On August 2, Sanders read from Frank's letter during that day's press briefing.

"Dear Mr. President, it would be my honor to mow the White House lawn for some weekend for you. Even though I'm only 10, I'd like to show the nation what young people like me are ready for. I admire your business background and have started my own business," read Sanders, who explained Frank has recently celebrated a birthday and turned 11.

"I have been mowing my neighbors' lawns for some time… Here's a list of what I have and you are free to pick whatever you want: power mower, push mower, and weed whacker. I can bring extra fuel for the power mower and charged batteries for the weed whacker," she continued.

Today, Frank is mowing the White House lawn.



















I believe the White House lawn is Tall Fescue. Definitely looks like he's breaking the 1/3 rule though


----------



## ericgautier (Apr 22, 2017)

Good stuff! :thumbup: :thumbup:

He needs to work on his lines though.


----------



## kds (Apr 28, 2017)

I love it!

Looks like that grass would feel good to walk barefoot on.


----------



## pennstater2005 (Jul 17, 2017)

That is pretty damn cool.


----------



## Colonel K0rn (Jul 4, 2017)

I just saw the interview that Frank had with Jesse Watters on Fox News. Politics aside, his interview was really adorable, and typical of a venture capitalist 11 year old. 
http://www.foxnews.com/politics/201...k-does-great-job-mowing-white-house-lawn.html


----------



## dfw_pilot (Jan 28, 2017)

That's really awesome.


----------



## Colonel K0rn (Jul 4, 2017)

dfw_pilot said:


> That's really awesome.


#MAKEAMERICAGREENAGAIN


----------



## Stegs (Aug 29, 2017)

I love this story. It shows not all youth are doomed.
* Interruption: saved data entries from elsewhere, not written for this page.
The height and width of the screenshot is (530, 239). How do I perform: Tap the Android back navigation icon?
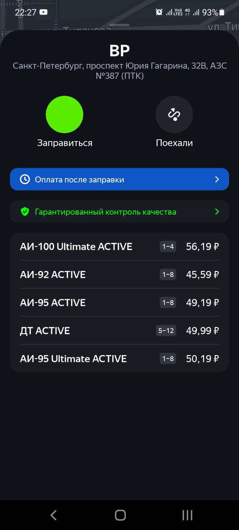(x=53, y=515)
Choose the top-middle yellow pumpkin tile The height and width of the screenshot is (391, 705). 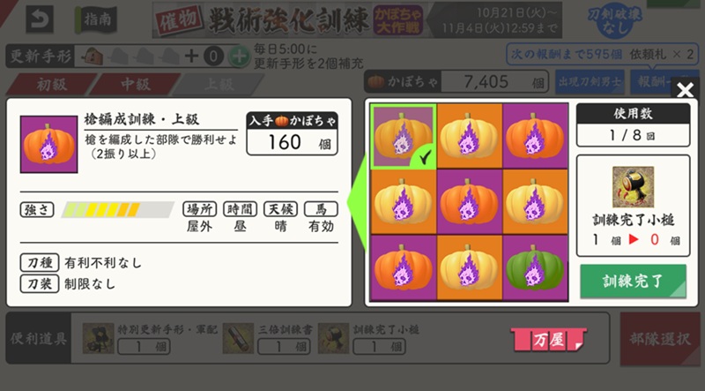click(x=469, y=137)
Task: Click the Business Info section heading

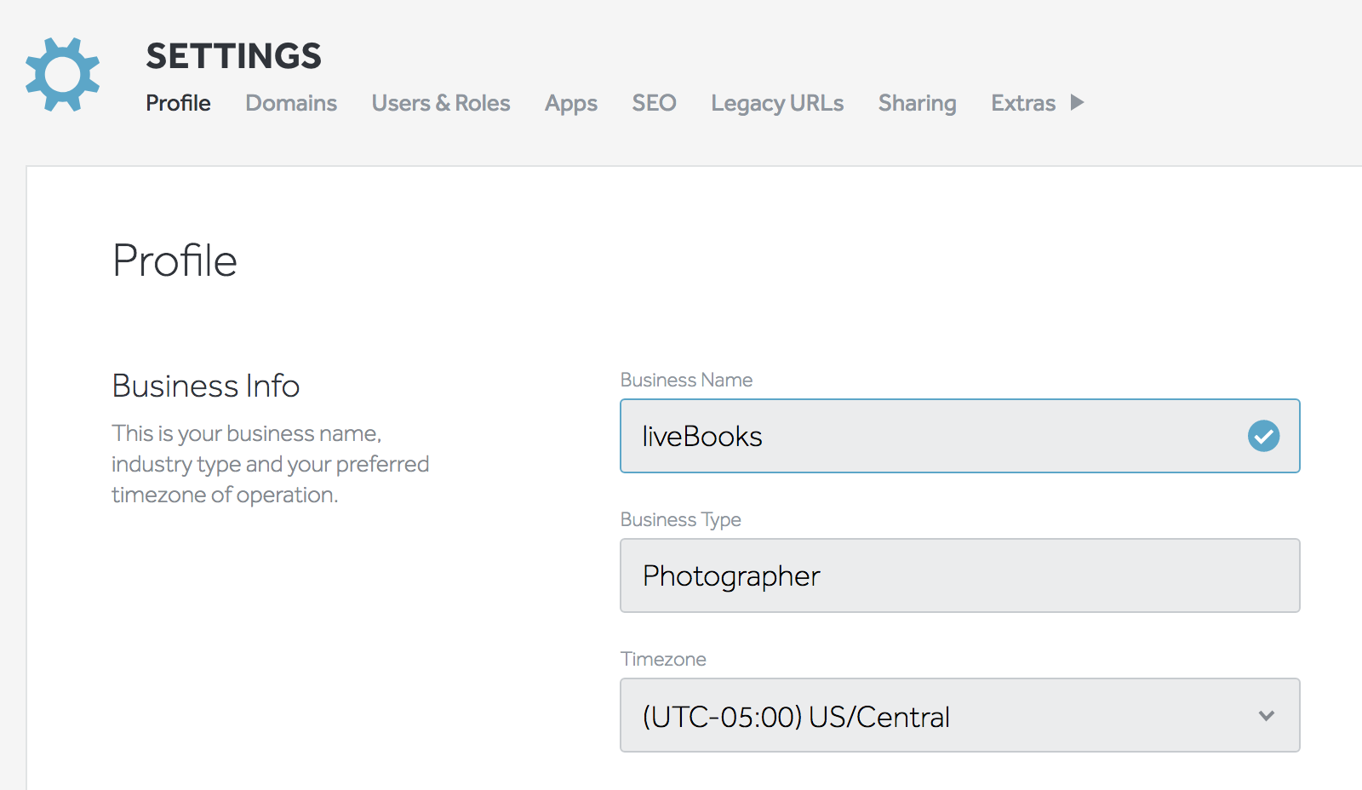Action: [x=205, y=386]
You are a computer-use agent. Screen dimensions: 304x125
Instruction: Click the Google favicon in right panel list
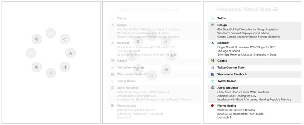(x=212, y=61)
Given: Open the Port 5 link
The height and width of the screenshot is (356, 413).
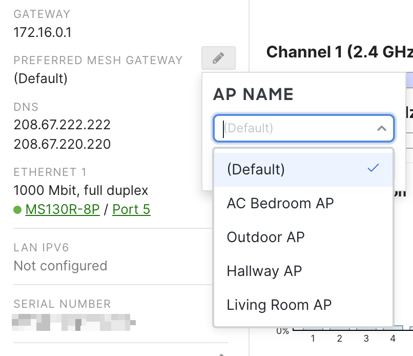Looking at the screenshot, I should pyautogui.click(x=131, y=210).
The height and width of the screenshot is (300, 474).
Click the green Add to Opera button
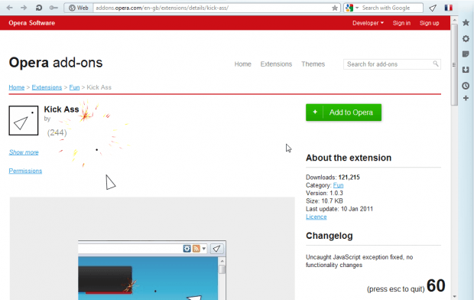pyautogui.click(x=343, y=113)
There is some good ones out there, and they are not afraid to work

Only thing I didnt like about this, is how the liberals turned it into a "child labor" issue.

not to turn this into a political thread, but those stupid liberals just have to turn something fun/positive into a negative just to get a point across.

Liberal-ism , Lets find a cure!


----------



## Sinclair (Jul 25, 2017)

Stegs said:


> I love this story. It shows not all youth are doomed. There is some good ones out there, and they are not afraid to work
> 
> Only thing I didnt like about this, is how the liberals turned it into a "child labor" issue.
> 
> ...


I consider myself extremely liberal and I did not think this to be anything other than a nice story, regardless of my feelings for the current administration.

The only stupid people are those who suggest it is child labour and similarly those who run with that stupidity and make it into a story. Stupidity has no party or ideological preference.

I don't need curing.


----------



## Ware (Jan 28, 2017)

We all have different views/beliefs, and this is a lawn forum, so let's try to keep things between the ditches. Thanks. :thumbup:


----------



## elm34 (May 10, 2017)

:thumbup: :thumbup: Great story. Just think how many more members we'd have if there was a "thelawnforum.com" sticker on his mower or he was wearing a special T-shirt.


----------